Source data

__________

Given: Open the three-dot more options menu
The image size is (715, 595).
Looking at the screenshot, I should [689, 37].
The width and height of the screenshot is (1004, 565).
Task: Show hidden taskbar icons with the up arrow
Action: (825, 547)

__________

* _WORK TO COMPLETE_
Word for word, restate each of the records above.

* _EXERCISE ANSWER_
Given: Open the three-dot more options menu
The image size is (715, 595).
Looking at the screenshot, I should [689, 37].
The width and height of the screenshot is (1004, 565).
Task: Show hidden taskbar icons with the up arrow
Action: (825, 547)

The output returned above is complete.